___ Passage provided

Not out of control: WHO on new coronavirus strain
The World Health Organization (WHO) on Monday said that the new coronavirus strain found in the United Kingdom is not yet out of control and that the existing measures are enough to fight against it. Over concerns that the new variant spreads more rapidly, several countries, including India, France, Ireland, and the Netherlands, have levied curbs on travelers from Britain. Here's more.
The new variant of SARS-CoV-2, dubbed VUI-202012/01, is reportedly 70% more transmissible. Notably, it is the new variant's spike protein that has troubled scientists since it enhances the virus' ability to interact with a receptor called ACE-2. It is important to understand that virus mutations aren't uncommon and so far, there isn't enough evidence to suggest vaccines won't work on this new variant.
Just as the new variant rang an alarm, WHO attempted to address the concerns. "We have had a much higher (contamination rate) at different points in this pandemic and we've got it under control," WHO's Emergencies Chief Michael Ryan said. Claiming that the measures in place are correct, Ryan advised against carelessness. "It cannot be left to its own devices," he added.

______
___ Data supplied

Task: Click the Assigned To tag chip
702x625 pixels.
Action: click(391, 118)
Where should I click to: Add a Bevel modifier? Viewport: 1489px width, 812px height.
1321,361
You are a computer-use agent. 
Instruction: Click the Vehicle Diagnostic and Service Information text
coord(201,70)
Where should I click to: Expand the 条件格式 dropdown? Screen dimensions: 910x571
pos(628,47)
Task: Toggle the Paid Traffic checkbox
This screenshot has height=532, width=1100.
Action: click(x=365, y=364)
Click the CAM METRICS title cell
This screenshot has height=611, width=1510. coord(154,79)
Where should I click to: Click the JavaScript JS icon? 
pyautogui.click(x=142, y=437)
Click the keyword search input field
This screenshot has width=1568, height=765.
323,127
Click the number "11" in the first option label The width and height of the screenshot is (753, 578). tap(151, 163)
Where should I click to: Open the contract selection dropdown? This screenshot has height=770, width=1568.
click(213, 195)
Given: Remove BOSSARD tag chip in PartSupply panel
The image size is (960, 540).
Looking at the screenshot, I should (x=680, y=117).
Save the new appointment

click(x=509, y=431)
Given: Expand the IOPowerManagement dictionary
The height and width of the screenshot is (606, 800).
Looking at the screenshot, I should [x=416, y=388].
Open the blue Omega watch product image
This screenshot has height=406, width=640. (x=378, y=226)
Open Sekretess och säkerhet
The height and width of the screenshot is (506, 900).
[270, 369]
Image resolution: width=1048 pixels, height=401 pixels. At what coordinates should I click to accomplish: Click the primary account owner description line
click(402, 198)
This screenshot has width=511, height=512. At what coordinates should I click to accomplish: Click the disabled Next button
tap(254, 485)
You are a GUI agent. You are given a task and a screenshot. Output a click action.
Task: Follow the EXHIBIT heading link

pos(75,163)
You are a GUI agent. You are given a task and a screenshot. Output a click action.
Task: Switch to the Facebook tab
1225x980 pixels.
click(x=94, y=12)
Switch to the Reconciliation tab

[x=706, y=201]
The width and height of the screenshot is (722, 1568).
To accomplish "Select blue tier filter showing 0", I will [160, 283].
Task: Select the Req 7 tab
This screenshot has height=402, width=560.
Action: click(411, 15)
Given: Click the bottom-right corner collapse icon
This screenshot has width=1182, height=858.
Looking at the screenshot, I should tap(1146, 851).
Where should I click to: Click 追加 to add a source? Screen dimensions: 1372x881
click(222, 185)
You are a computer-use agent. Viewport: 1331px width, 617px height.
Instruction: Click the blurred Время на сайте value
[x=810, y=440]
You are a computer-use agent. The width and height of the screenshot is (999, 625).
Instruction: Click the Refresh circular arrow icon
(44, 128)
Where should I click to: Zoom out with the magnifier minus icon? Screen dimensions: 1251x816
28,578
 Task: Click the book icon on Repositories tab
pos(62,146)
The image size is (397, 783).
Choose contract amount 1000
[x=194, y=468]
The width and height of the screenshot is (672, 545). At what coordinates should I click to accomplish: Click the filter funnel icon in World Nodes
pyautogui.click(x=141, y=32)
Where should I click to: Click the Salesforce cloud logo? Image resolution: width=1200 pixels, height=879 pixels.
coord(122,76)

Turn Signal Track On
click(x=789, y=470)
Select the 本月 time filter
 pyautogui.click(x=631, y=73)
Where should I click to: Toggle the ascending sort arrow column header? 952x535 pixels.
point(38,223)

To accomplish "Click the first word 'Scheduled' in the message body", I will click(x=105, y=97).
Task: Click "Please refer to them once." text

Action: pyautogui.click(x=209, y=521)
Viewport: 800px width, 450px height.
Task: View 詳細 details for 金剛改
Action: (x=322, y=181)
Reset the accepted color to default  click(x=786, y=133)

______

Task instructions
1 – In one to three sentences, explain why several countries put curbs on travelers from Britain, according to the coronavirus article.
2 – Please return the part of the coronavirus article starting with "Not out of control: WHO" and going on through "this new variant.".

Answers to this exercise
1 – Several countries, including India, France, Ireland, and the Netherlands, levied curbs on travelers from Britain over concerns that the new coronavirus variant found in the United Kingdom spreads more rapidly.

2 –
Not out of control: WHO on new coronavirus strain
The World Health Organization (WHO) on Monday said that the new coronavirus strain found in the United Kingdom is not yet out of control and that the existing measures are enough to fight against it. Over concerns that the new variant spreads more rapidly, several countries, including India, France, Ireland, and the Netherlands, have levied curbs on travelers from Britain. Here's more.
The new variant of SARS-CoV-2, dubbed VUI-202012/01, is reportedly 70% more transmissible. Notably, it is the new variant's spike protein that has troubled scientists since it enhances the virus' ability to interact with a receptor called ACE-2. It is important to understand that virus mutations aren't uncommon and so far, there isn't enough evidence to suggest vaccines won't work on this new variant.